Water Engineer Job Description
Water Engineer Job Description
Water engineers are engineering specialists who work in any of the water-based projects, which can range from the provision of clean water to prevention of flood damage and waste water disposal.
They can work on a variety of projects and their day to day duties will vary from one job to the next. Water engineers can be responsible for repairs and maintenance of reservoirs, sea defence walls and pumping stations. They can research solutions to problems such as ageing infrastructure, and repair any structures relevant to their field of expertise. They will frequently monitor flood levels when there is a high risk of flooding, and work on developing flood defence strategies for high risk areas. Water engineers can work from an office or at different locations outdoors, and their responsibilities will usually include both technical and management tasks.
Water engineers must have excellent asset management skills, as their job usually involves work on structures that control water resources. They must also have good budgeting skills because they are the ones responsible for controlling project budgets. Negotiation skills are very useful in this field, as water engineers often negotiate prices with vendors.
Water engineers must be good at complex problem solving and analysis. Project management skills are essential in this line of work, as are time management skills. Additionally, teamwork and people skills, and a proactive approach to the project at hand, can be a huge asset.
Strong IT skills and a driving license are generally required for most jobs in this profession.

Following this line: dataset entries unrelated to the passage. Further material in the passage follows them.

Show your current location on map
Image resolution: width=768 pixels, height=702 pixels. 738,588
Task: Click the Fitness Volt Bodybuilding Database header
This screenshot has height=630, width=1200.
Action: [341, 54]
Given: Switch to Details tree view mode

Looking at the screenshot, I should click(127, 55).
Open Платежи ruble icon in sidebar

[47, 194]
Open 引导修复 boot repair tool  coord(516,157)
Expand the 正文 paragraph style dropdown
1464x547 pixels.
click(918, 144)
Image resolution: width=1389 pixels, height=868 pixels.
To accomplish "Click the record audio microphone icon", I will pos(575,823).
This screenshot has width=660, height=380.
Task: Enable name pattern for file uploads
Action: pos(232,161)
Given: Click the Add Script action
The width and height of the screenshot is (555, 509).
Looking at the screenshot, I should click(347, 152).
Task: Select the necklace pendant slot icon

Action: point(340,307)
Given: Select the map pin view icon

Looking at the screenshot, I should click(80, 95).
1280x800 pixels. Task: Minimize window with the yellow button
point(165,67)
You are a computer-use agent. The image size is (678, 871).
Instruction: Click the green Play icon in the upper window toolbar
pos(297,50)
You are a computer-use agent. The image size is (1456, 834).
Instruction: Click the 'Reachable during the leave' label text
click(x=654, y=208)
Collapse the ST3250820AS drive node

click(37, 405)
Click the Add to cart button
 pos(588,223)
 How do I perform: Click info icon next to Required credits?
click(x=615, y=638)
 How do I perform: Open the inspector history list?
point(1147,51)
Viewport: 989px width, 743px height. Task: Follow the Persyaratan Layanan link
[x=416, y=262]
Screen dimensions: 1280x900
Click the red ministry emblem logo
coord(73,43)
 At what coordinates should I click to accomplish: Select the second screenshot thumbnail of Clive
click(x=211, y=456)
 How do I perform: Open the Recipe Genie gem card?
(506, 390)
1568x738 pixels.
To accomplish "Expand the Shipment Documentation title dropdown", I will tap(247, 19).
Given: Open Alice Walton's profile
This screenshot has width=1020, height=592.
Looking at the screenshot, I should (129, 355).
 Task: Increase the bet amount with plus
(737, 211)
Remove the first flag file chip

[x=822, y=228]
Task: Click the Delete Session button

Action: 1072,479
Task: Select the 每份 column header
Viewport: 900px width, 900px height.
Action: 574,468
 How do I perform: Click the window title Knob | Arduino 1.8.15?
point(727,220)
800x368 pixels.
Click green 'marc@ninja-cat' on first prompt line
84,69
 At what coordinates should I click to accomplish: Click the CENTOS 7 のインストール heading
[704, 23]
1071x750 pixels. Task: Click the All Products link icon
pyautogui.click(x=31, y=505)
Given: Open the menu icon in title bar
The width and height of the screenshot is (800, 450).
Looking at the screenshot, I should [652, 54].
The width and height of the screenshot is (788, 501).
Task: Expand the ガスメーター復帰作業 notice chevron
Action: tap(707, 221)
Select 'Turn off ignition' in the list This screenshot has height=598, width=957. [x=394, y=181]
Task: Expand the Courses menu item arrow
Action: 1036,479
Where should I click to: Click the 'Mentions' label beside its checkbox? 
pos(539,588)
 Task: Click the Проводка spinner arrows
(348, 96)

Water engineers most commonly have an academic degree in civil engineering, but candidates can enter the profession with qualifications in related disciplines, including environmental engineering and science, geology, geophysics, biochemistry, chemical engineering, mechanical engineering, and process engineering. Candidates with a foundation degree or HND can only find employment in technician level roles. They can, however, improve their career outlook by obtaining the status of incorporated engineer (IEng), which requires further education and some relevant work experience.
Those without a degree in civil engineering can get access to roles with more responsibilities by working toward obtaining the status of chartered engineer (CEng), which usually requires an MSc in engineering accredited by a professional body such as the Institution of Civil Engineers (ICE).
Water engineers can plan, design and develop flood defence programs, modification schemes for sewers, and waste water disposal methods, or oversee repairs of related structures. They will produce documentation for any construction activities, meet with other project managers to troubleshoot problems and plan different stages of a project, and present technical information to clients and colleagues. They will also frequently meet with the relevant local authorities, contractors and vendors and keep up to date with any policy changes.
Water engineers usually monitor progress of any given project from the feasibility stage to implementation and handover, but they can also be responsible for overseeing a single stage of a project, especially if it is larger in scope. They will also be the ones who administer contracts and make sure that all the work is completed within deadline.